IN THE UNITED STATES COURT OF APPEALS
FOR THE FIFTH CIRCUIT United States Court of Appeals
Fifth Circuit
FILED
September 10, 2008
No. 07-31048 Charles R. Fulbruge III
Clerk
UNITED STATES OF AMERICA
Plaintiff-Appellee
v.
CHAD JAMES
Defendant-Appellant
Appeal from the United States District Court
for the Eastern District of Louisiana
USDC No. 2:06-CR-55-1
Before REAVLEY, STEWART, and OWEN, Circuit Judges.
PER CURIAM:*
Chad James appeals following his conviction for possession with intent to
distribute five grams or more of crack cocaine, possession with intent to
distribute a quantity of cocaine hydrochloride, possession of a firearm in
furtherance of drug trafficking, and being a felon in possession of a firearm. He
challenges the district court’s denial of a suppression motion and several trial
rulings, as well as the sufficiency of the evidence to support his conviction.
Finding no reversible error, we AFFIRM.
*
Pursuant to 5TH CIR. R. 47.5, the court has determined that this opinion should not
be published and is not precedent except under the limited circumstances set forth in 5TH CIR.
R. 47.5.4.

......

• Task instructions:
a: Which court did Chad James appeal from, according to the court opinion?
b: Render this sentence from the court opinion into Spanish: "Finding no reversible error, we AFFIRM."

• Supplied information:
......

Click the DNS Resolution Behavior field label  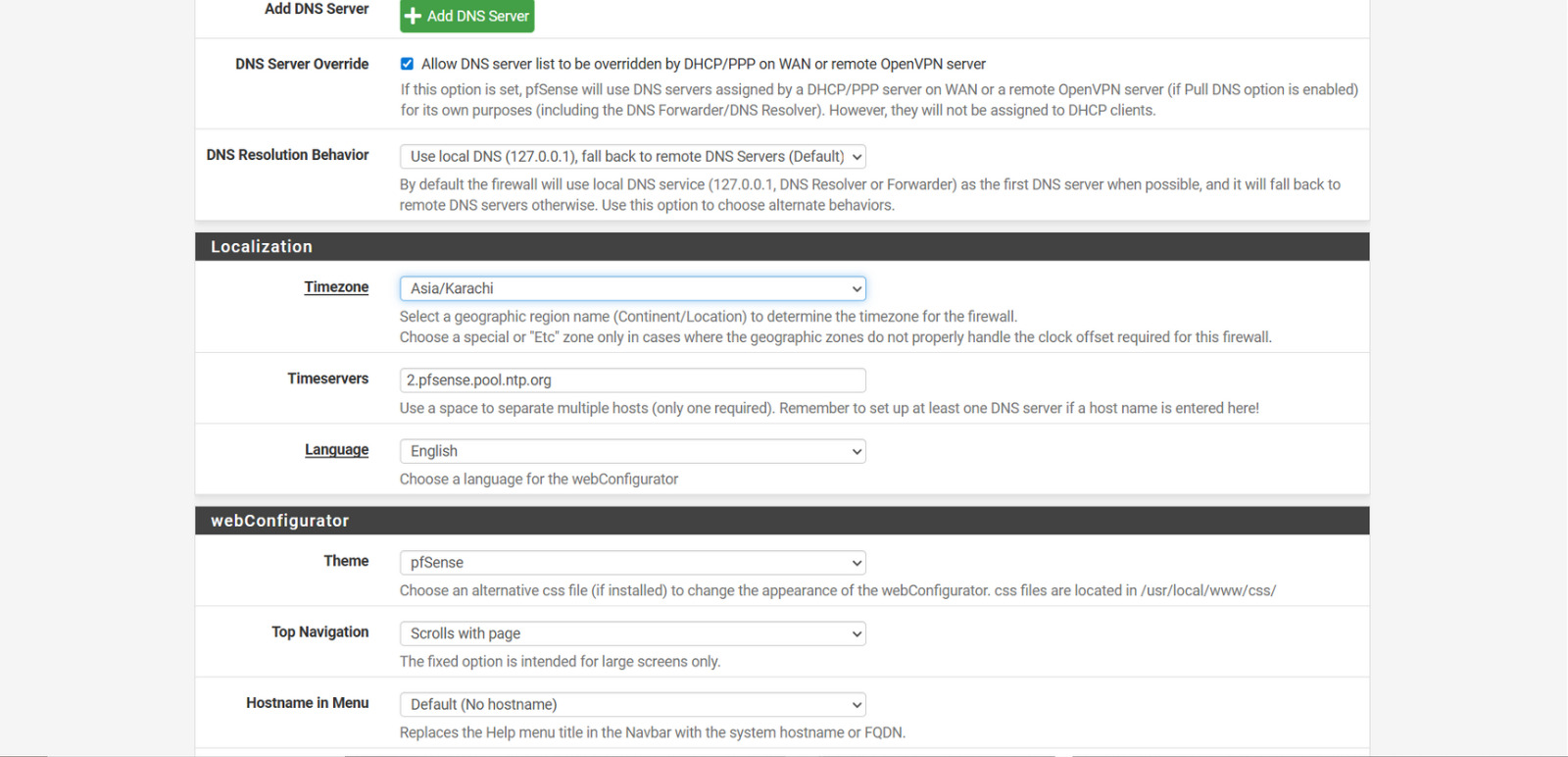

......

• Task-by-task outputs:
a: The United States District Court for the Eastern District of Louisiana.

b: Al no hallar ningún error que justifique la revocación, CONFIRMAMOS.